Críticas

O Colecionador de Crucifixos (2014)

É um vídeo independente nacional de horror, com uma interessante história de fantasmas, numa atmosfera sinistra de pesadelos e assombrações!

O Colecionador de Crucifixos (2014)

O Colecionador de Crucifixos
Original:O Colecionador de Crucifixos
Ano:2014•País:Brasil
Direção:Alexandre Ribeiro, Marcos T. R. Almeida
Roteiro:Alexandre Ribeiro
Produção:Lua Cheia e Corvo Produções
Elenco:Michel VN, Marcos T. R. Almeida, Márcia Serente Freires, Aline Santos

“De todos os objetos criados no mundo, um dos mais usados e nunca mais esquecidos, é a Cruz! Ao adquirir esses objetos, descobrimos que nem tudo que temos realmente nos pertence. Mesmo tendo torturado o Salvador até a morte, já se passado mais de 2000 anos de existência, carrega em si um peso para o resto da existência humana. Por esse e outros motivos, sou um colecionador de crucifixos…”

Thomas (Michel VN) é um rapaz de poucos amigos e tem como hábito colecionar crucifixos, que ficam pendurados na parede de seu quarto. Depois de uma visita ao cemitério onde está enterrada a antiga namorada de seu amigo Gustavo (Marcos T. R. Almeida), ele discretamente se apossa de um crucifixo que enfeitava um túmulo. Porém, ele não imaginaria o transtorno que essa atitude traria para sua vida, causando-lhe pesadelos e situações bizarras atormentando sua casa, onde morava com a irmã Adriana (Márcia Serente Freires). Além de um mistério envolvendo uma nova amiga que conheceu num bar, Helena Fernanda Tiossi (Aline Santos), e uma estranha relação com o crucifixo roubado do cemitério.

O Colecionador de Crucifixos é um vídeo independente nacional de horror, com uma interessante história de fantasmas, numa atmosfera sinistra de pesadelos e assombrações. Vale conhecer pelo idealismo na produção dos envolvidos no projeto, mas é inevitável reconhecer algumas falhas típicas de um trabalho caseiro e desprovido de recursos mais técnicos e profissionais, como a deficiência na captação do som, dificultando o entendimento dos diálogos em alguns momentos. E o filme funcionaria melhor com uma redução na metragem para algo em torno de vinte e cinco minutos.

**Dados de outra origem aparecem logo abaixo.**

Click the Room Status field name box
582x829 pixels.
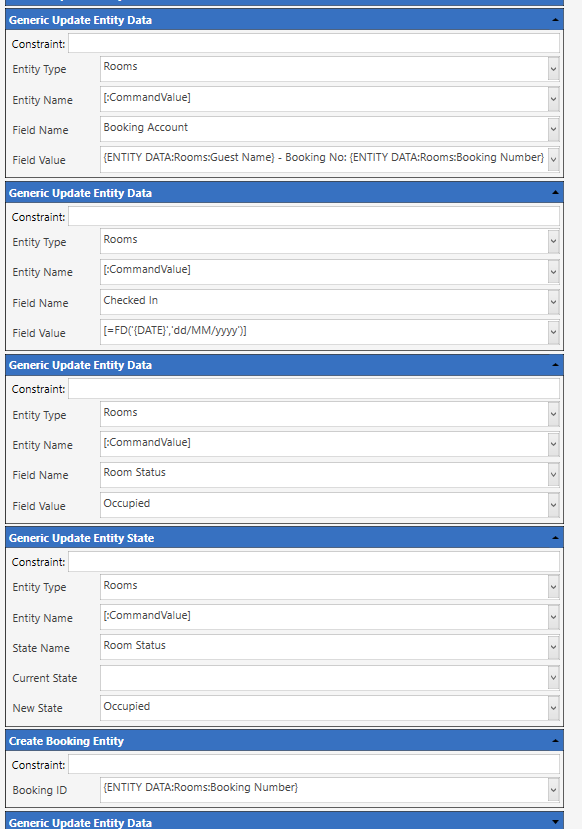(x=324, y=474)
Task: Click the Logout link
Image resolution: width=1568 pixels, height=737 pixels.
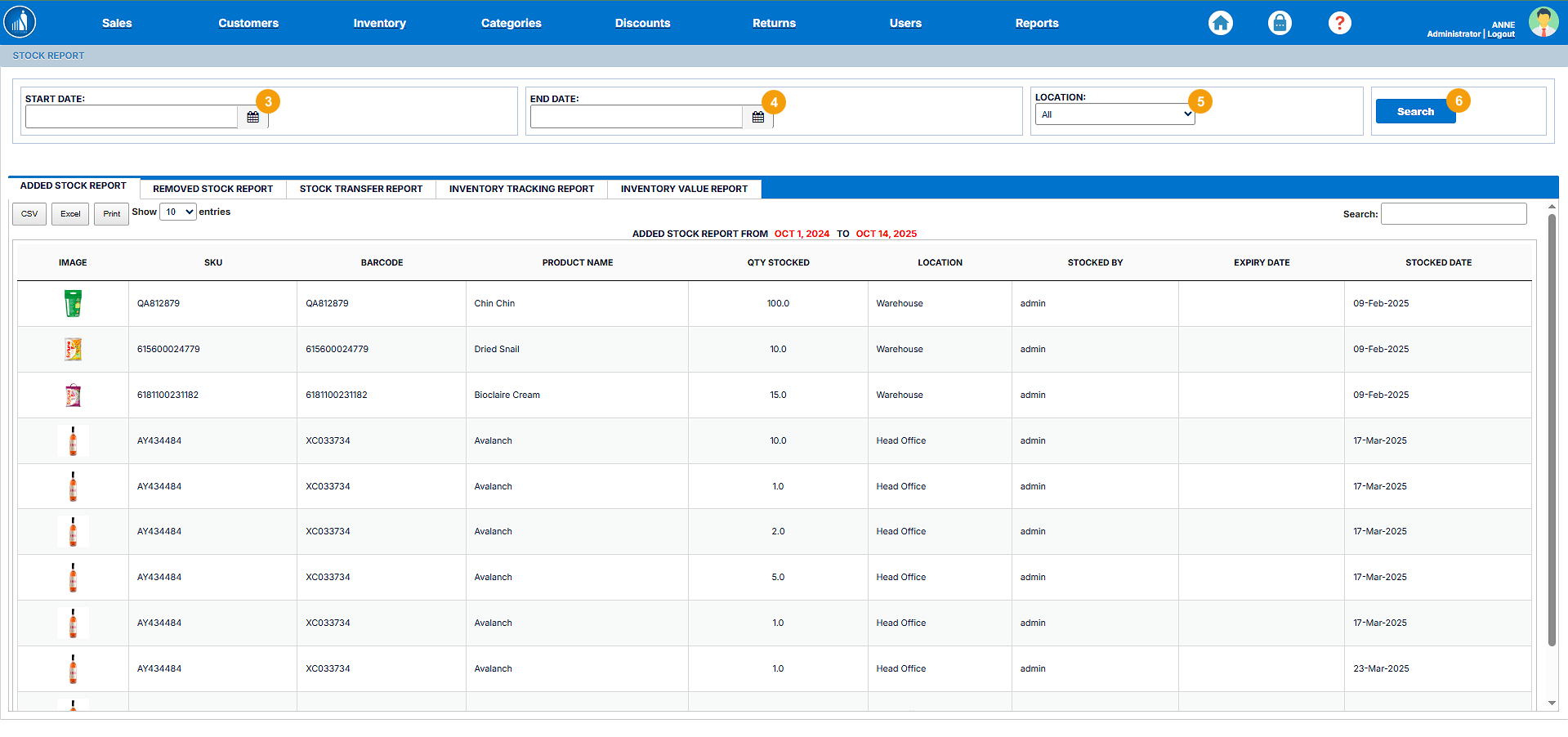Action: tap(1501, 34)
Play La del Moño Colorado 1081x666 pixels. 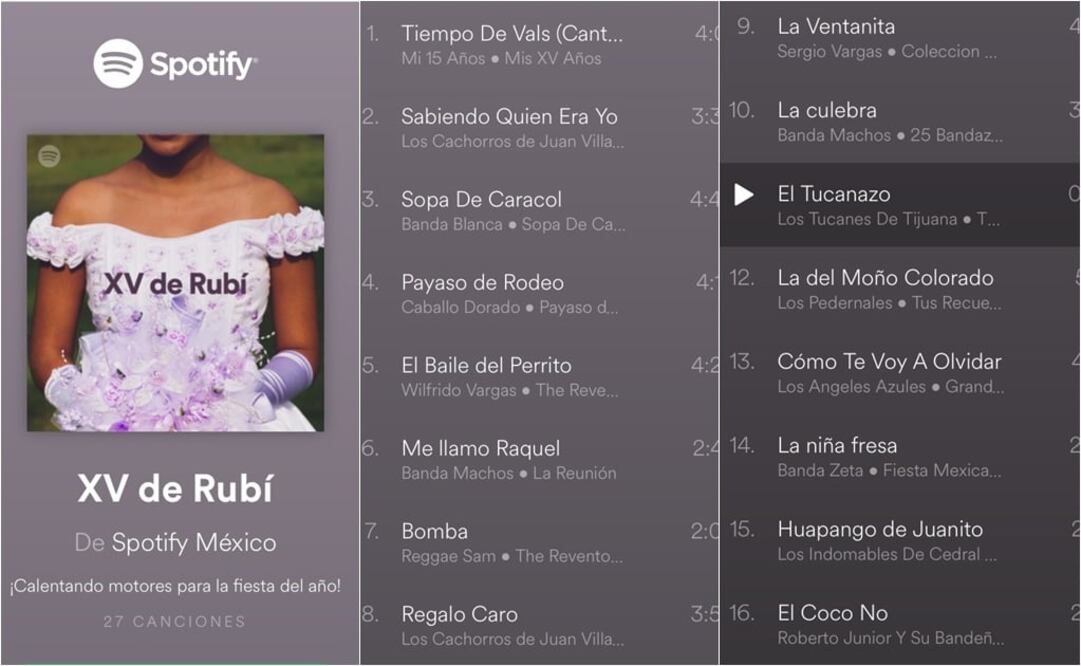click(x=900, y=289)
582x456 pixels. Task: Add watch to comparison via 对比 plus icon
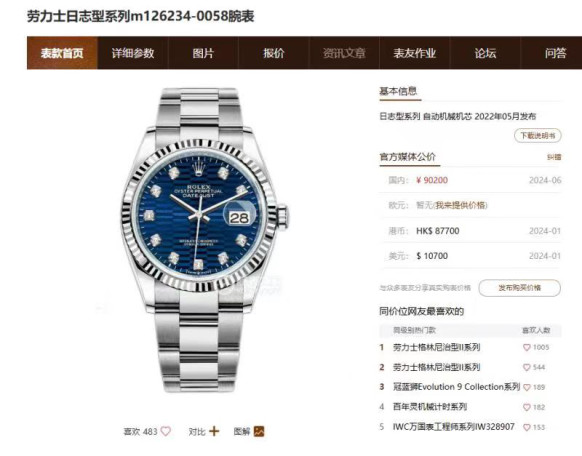214,431
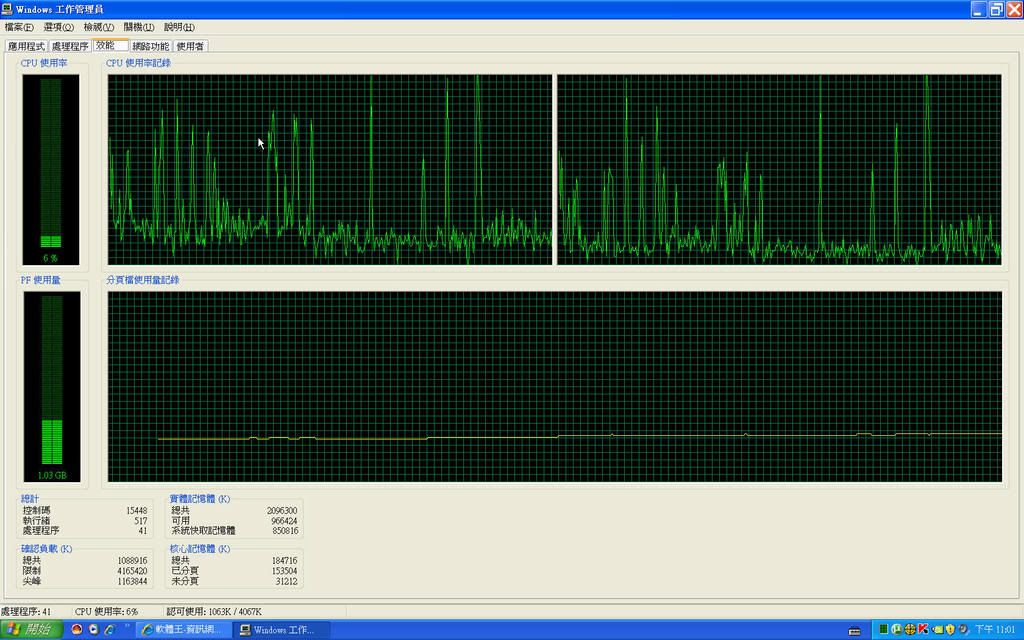Image resolution: width=1024 pixels, height=640 pixels.
Task: Click the 開始 Start button
Action: pos(31,629)
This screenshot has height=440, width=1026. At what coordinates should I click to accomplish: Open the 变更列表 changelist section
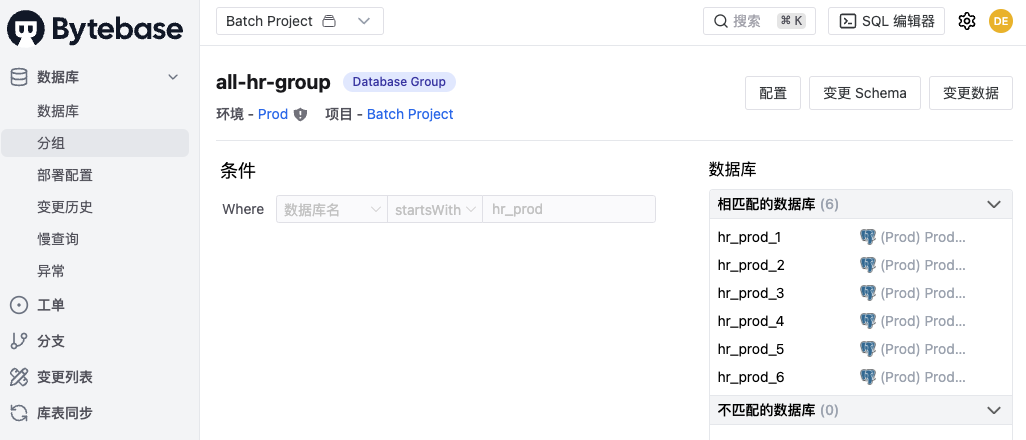point(64,377)
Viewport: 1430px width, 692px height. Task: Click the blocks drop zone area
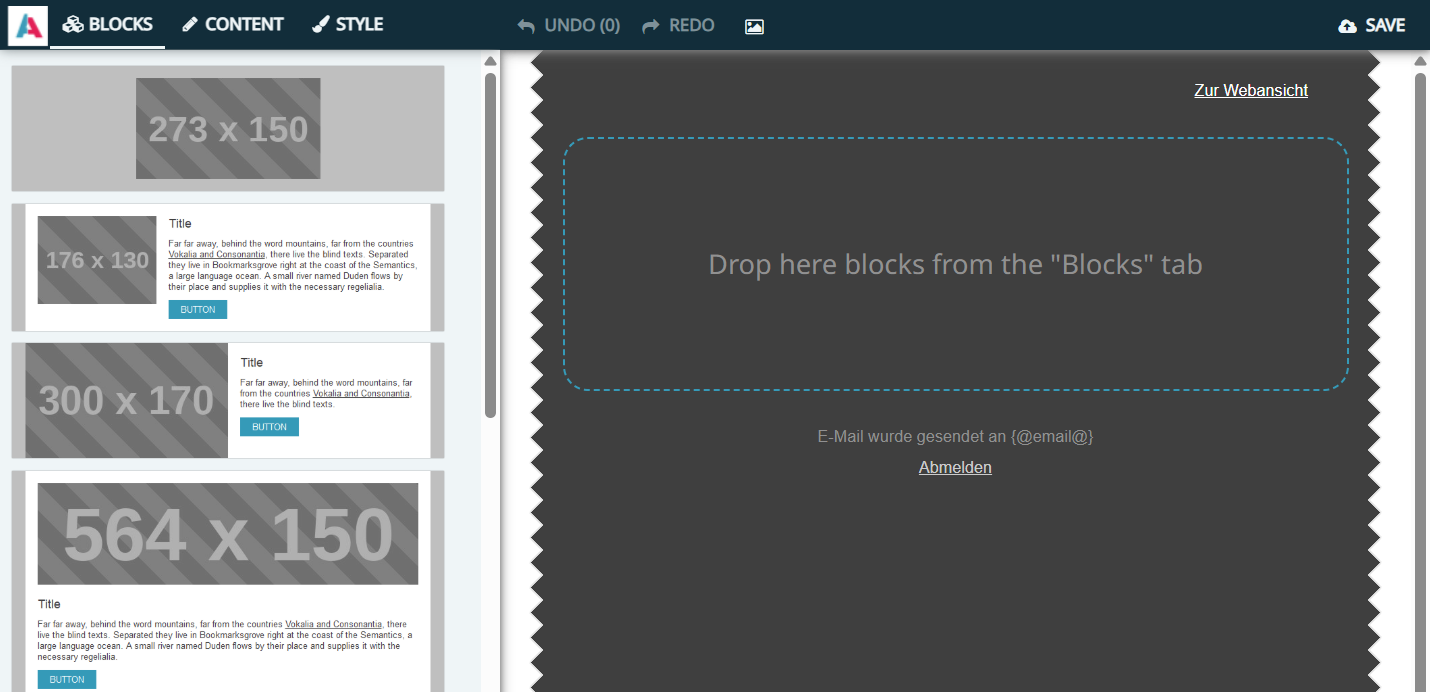(x=955, y=264)
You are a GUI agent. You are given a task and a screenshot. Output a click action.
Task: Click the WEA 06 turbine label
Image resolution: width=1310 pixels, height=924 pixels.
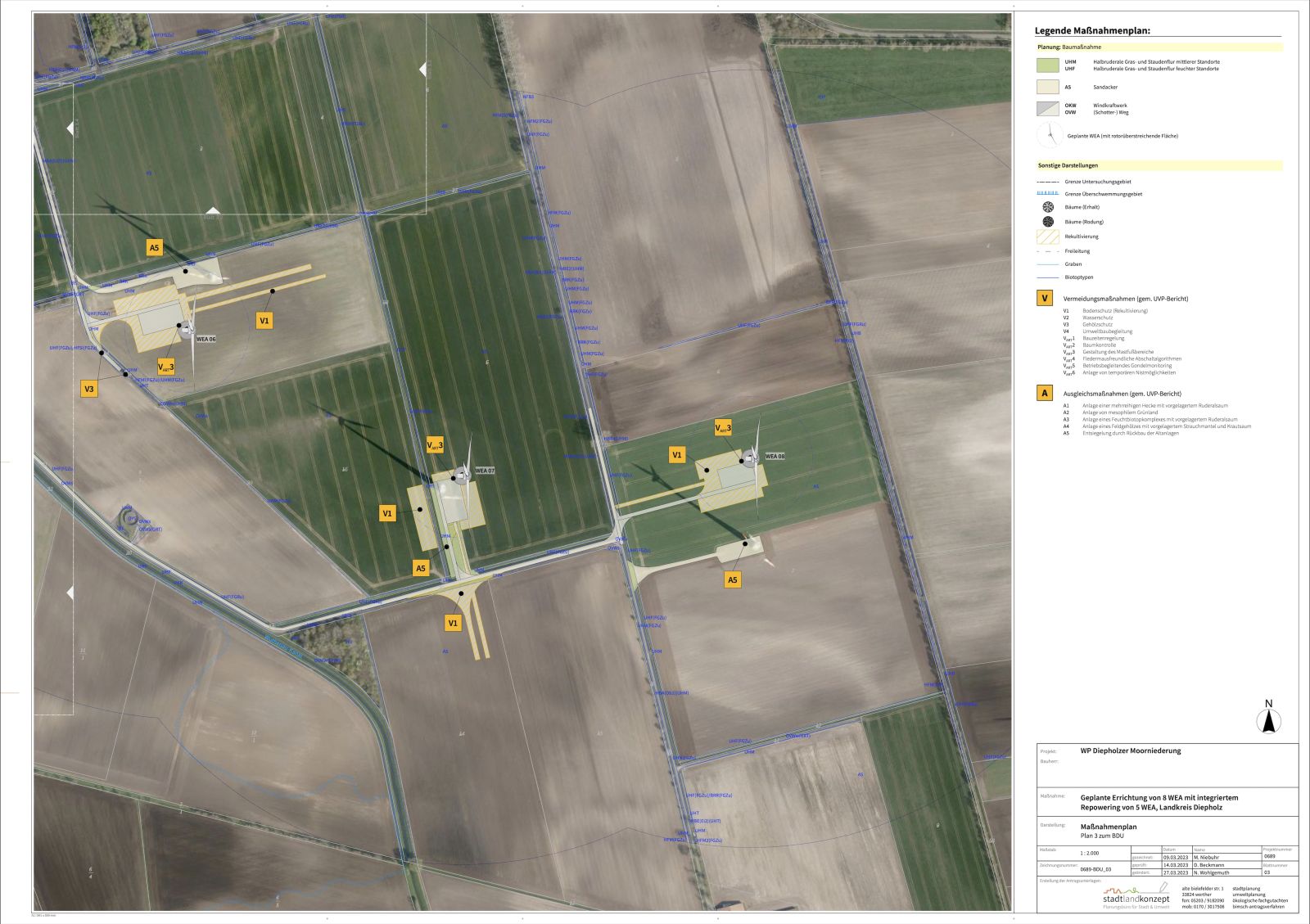pos(206,339)
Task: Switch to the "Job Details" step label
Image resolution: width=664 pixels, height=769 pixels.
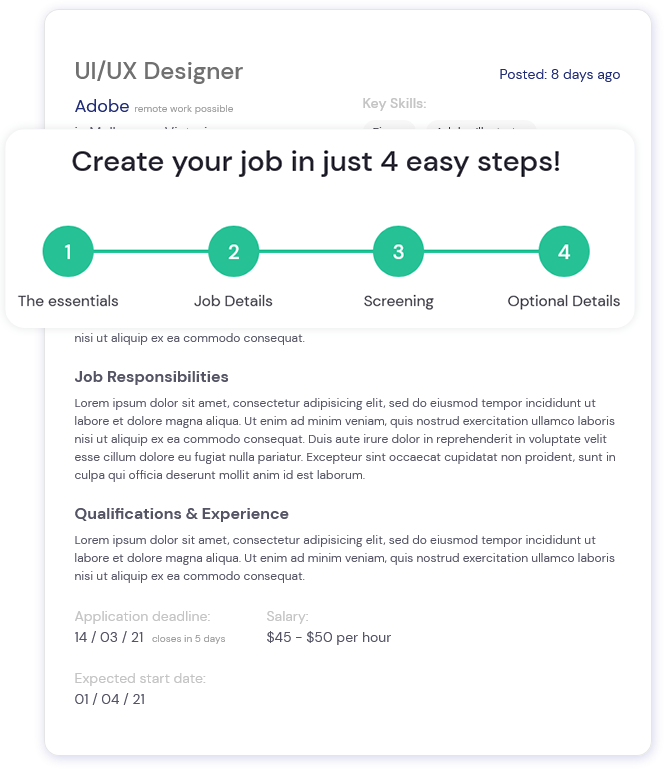Action: click(233, 301)
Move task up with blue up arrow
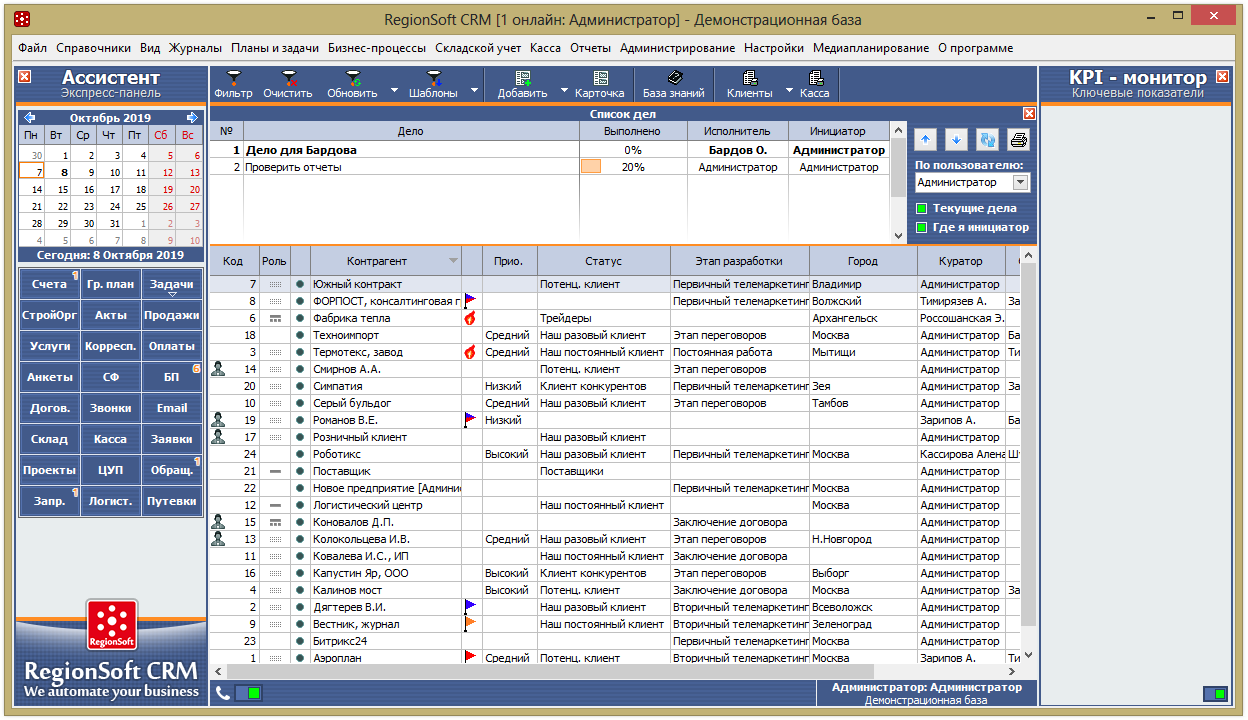1248x720 pixels. [x=926, y=140]
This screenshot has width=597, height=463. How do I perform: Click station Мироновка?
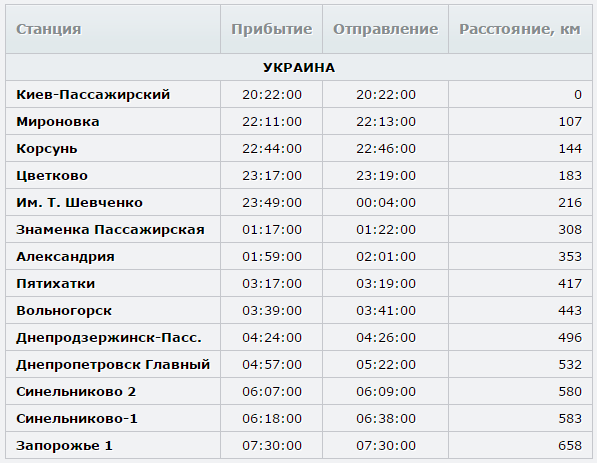57,121
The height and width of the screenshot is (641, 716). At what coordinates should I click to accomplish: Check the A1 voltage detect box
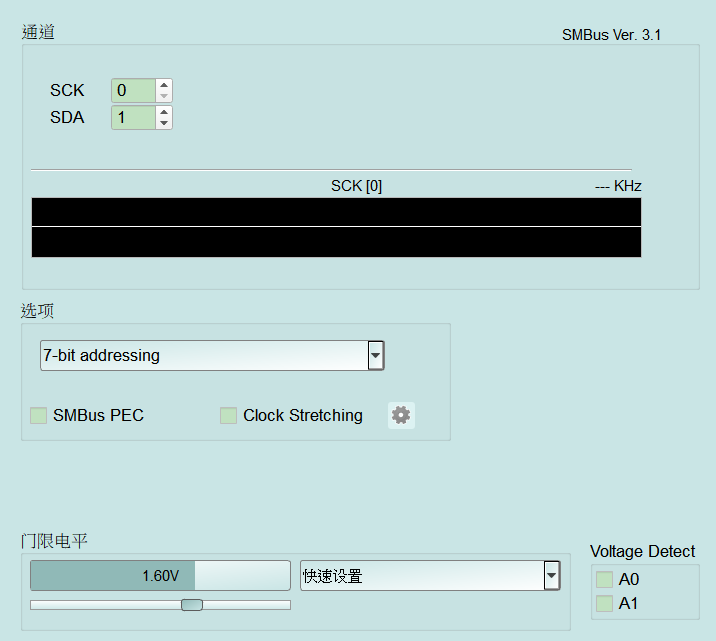point(604,603)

Alguns pequenos cortes poderiam resultar numa dinâmica maior, aumentando o interesse pela história.

Como destaque, vale citar um momento onírico perturbador com um espectro feminino enfatizando o tormento representado pelo crucifixo roubado, com um eficiente clima sombrio de pesadelo e desconforto para o espectador.